Try running it again - you can't register a cluster twice. But of course other cluster names you can register. A "cluster" can actually be a cluster, or a flux instance, or any entity that can accept jobs. The script also accepts arguments (see register.py --help)

python ./examples/flux/register.py --help

🌈️ Rainbow scheduler register

options:
  -h, --help            show this help message and exit
  --cluster CLUSTER     cluster name to register
  --host HOST           host of rainbow cluster
  --secret SECRET       Rainbow cluster registration secret
  --config-path CONFIG_PATH
                        Path to rainbow configuration file to write or use
  --cluster-nodes CLUSTER_NODES
                        Nodes to provide for registration

Register Subsystem

Let's now register the subsystem. Akin to register, this has the path to the subsystem nodes set as a default, and the name --subsystem set to "io." This assumes you've registered your cluster and have the cluster secret in your ./rainbow-config.yaml

python ./examples/flux/register-subsystem.py keebler --config-path ./rainbow-config.yaml
status: REGISTER_SUCCESS

In the server window you'll see the subsystem added:

...
2024/03/09 14:21:50 📝️ received subsystem register: keebler
2024/03/09 14:21:50 Preparing to load 6 nodes and 30 edges
2024/03/09 14:21:50 We have made an in memory graph (subsystem io) with 7 vertices, with 15 connections to the dominant!
{
 "keebler": {
  "Name": "keebler",
  "Counts": {
   "io": 1,
   "mtl1unit": 1,
   "mtl2unit": 1,
   "mtl3unit": 1,
   "nvme": 1,
   "shm": 1
  }
 }
}

Update State

While we likely will have clusters sending back state when they accept jobs, for now we have a separate endpoint to do a one-off request to update the state. You can test that here.

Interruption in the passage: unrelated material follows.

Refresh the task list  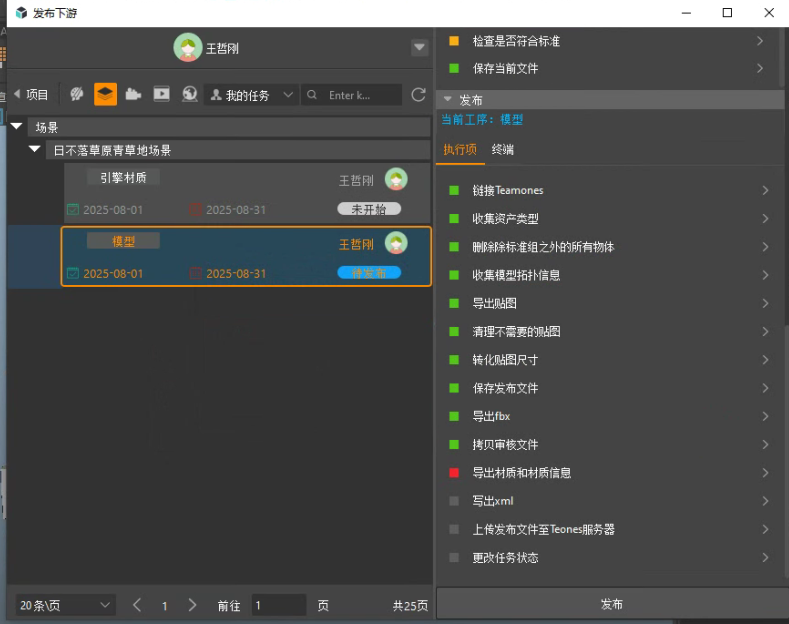tap(418, 95)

python ./examples/flux/update-state.py keebler --config-path ./rainbow-config.yaml
status: UPDATE_STATE_SUCCESS

In the server terminal (depending on your level of logging) you'll see the state update.

2024/04/05 18:45:16 We have made an in memory graph (subsystem io) with 7 vertices, with 15 connections to the dominant!
Metrics for subsystem io{
 "io": 1,
 "mtl1unit": 1,
 "mtl2unit": 1,
 "mtl3unit": 1,
 "nvme": 1,
 "shm": 1
}
2024/04/05 18:47:18 📝️ received state update: keebler
Updating state cost-per-node to 12
Updating state max-jobs to 100

Note that the path to the state metadata file is provided as a default to make the demo simple. This state metadata will be provided to the selection algorithm to use as needed to make choice for a final cluster.

Submit Job (Simple)

Now let's submit a job to our faux cluster. We need to provide the token we received above. Remember that this is a two stage process:

  1. Query the graph database for one or more cluster matches.
  2. Send that request to rainbow.

The client handles both, so you (as the user) only are exposed to the single submit. We will be providing basic arguments for the job, but note you can provide other arguments too:

python ./examples/flux/submit-job.py --help

🌈️ Rainbow scheduler submit

positional arguments:
  command               Command to submit

options:
  -h, --help            show this help message and exit
  --config-path CONFIG_PATH
                        config path with cluster names
  --host HOST           host of rainbow cluster
  --token TOKEN         Cluster token for permission to submit jobs
  --nodes NODES         Nodes for job (defaults to 1)

And then submit! Remember that you need to have registered first. Note that we need to provide our cluster config path.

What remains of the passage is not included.